We have an infinite array of blocks. Let the mass of the first (heaviest) block be $m_1 = m$. The mass of the second block is $m_2 = \eta m$, the third is $m_3 = \eta^2 m$, and so on, where $\eta = 0.9$. The distance between adjacent blocks is $l$.

Step 1: Velocity after collision

Consider the elastic collision between the $n$-th block (mass $m_n$) moving with velocity $v_n$ and the stationary $(n+1)$-th block (mass $m_{n+1} = \eta m_n$).

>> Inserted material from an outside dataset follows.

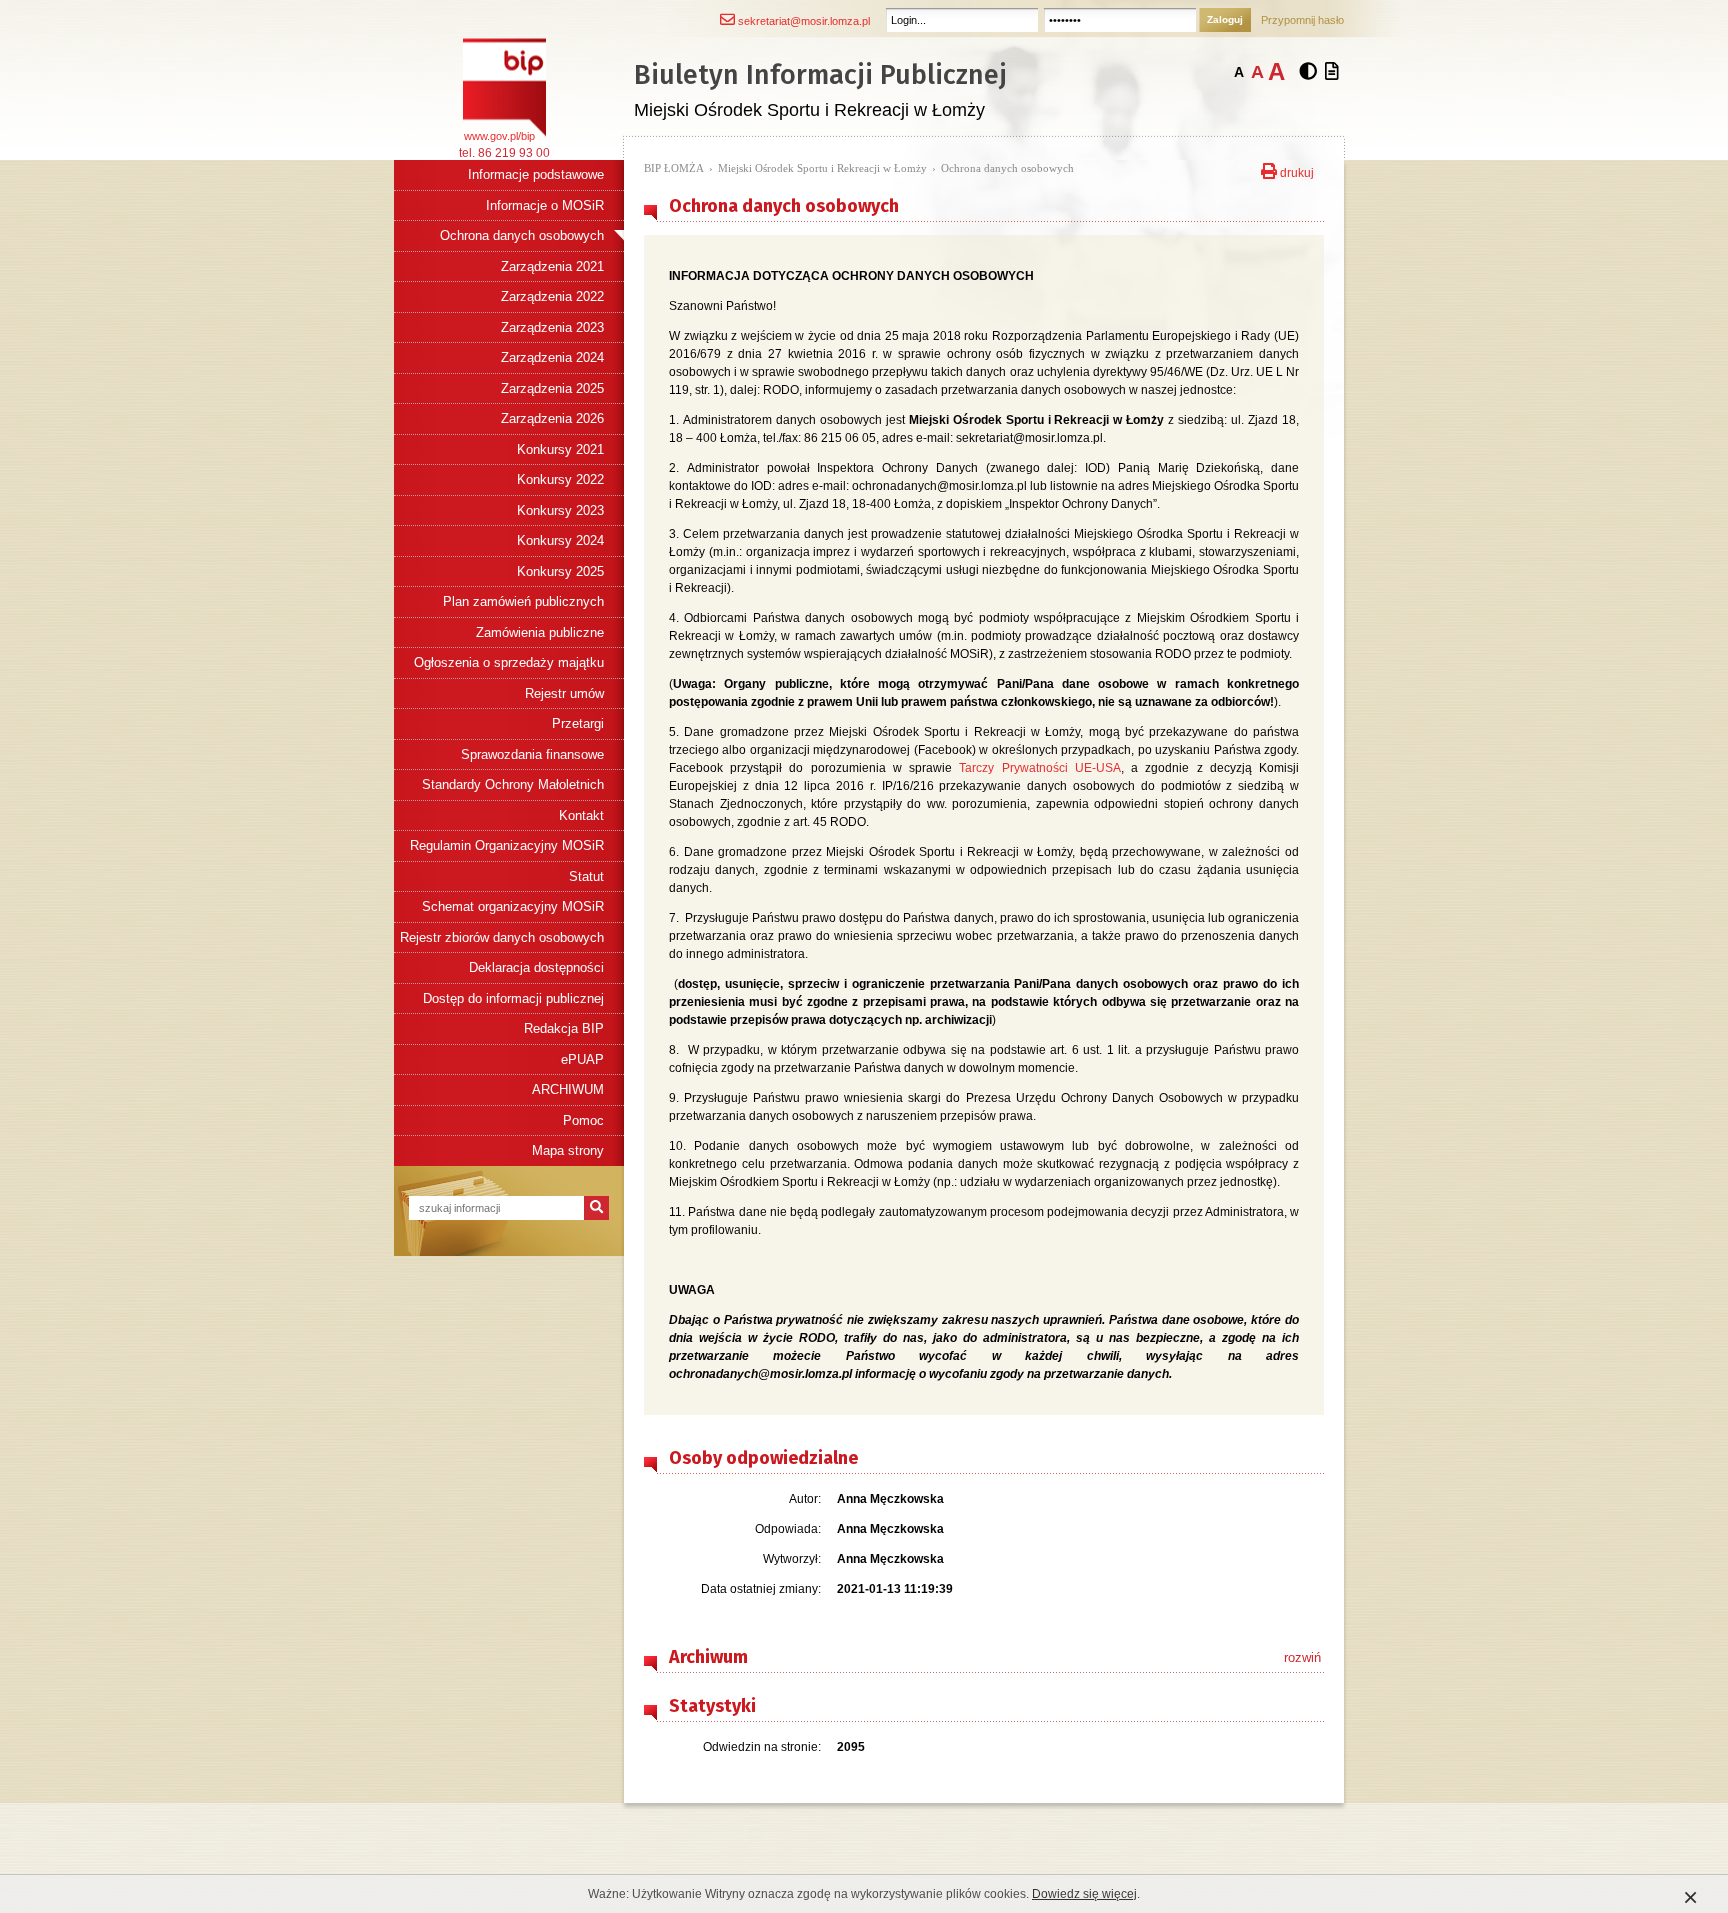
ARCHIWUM (568, 1089)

Using the formula for velocity of the second body after an elastic collision:

$$ v_{n+1} = \frac{2m_n}{m_n + m_{n+1}} v_n $$

Substituting $m_{n+1} = \eta m_n$:

$$ v_{n+1} = \frac{2m_n}{m_n + \eta m_n} v_n = \left( \frac{2}{1+\eta} \right) v_n $$

This shows the velocities form a Geometric Progression (GP) with common ratio $r = \frac{2}{1+\eta}$.

The velocity of the $n$-th block is: $v_n = u \cdot r^{n-1}$.

Step 2: Time Calculation

The time taken for the $n$-th block to travel the distance $l$ to hit the $(n+1)$-th block is:

$$ t_n = \frac{l}{v_n} = \frac{l}{u \cdot r^{n-1}} = \frac{l}{u} \left( \frac{1}{r} \right)^{n-1} $$

The term $\frac{1}{r} = \frac{1+\eta}{2}$. Since $\eta = 0.9$, $\frac{1+\eta}{2} = \frac{1.9}{2} = 0.95$, which is less than 1. Thus, the series converges.

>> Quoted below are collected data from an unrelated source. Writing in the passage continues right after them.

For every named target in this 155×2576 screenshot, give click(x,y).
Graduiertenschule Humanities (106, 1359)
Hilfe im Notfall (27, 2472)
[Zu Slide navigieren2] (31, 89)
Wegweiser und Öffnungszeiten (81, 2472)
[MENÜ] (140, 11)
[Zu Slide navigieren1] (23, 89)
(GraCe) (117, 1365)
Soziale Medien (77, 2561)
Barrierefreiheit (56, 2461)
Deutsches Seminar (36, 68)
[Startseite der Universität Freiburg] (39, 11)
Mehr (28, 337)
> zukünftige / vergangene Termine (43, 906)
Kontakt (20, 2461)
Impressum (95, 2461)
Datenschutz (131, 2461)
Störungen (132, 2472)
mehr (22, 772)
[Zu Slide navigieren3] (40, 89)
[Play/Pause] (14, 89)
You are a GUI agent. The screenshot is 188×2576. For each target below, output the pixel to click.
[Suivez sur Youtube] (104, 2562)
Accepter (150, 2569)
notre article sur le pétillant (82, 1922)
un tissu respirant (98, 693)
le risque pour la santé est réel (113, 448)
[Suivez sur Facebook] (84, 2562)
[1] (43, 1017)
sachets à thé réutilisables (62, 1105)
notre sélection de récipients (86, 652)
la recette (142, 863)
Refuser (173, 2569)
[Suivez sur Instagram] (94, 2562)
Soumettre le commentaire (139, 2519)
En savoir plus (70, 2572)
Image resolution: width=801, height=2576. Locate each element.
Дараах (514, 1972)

Step 3: Total Time Summation

The total time $T$ is the sum of time intervals for all collisions:

$$ T = \sum_{n=1}^{\infty} t_n = \frac{l}{u} \sum_{n=1}^{\infty} \left( \frac{1+\eta}{2} \right)^{n-1} $$

This is an infinite geometric series with first term $a = \frac{l}{u}$ and common ratio $R = \frac{1+\eta}{2}$.

$$ T = \frac{a}{1 – R} = \frac{l/u}{1 – \frac{1+\eta}{2}} $$ $$ T = \frac{l/u}{\frac{2 – (1+\eta)}{2}} = \frac{2l}{u(1-\eta)} $$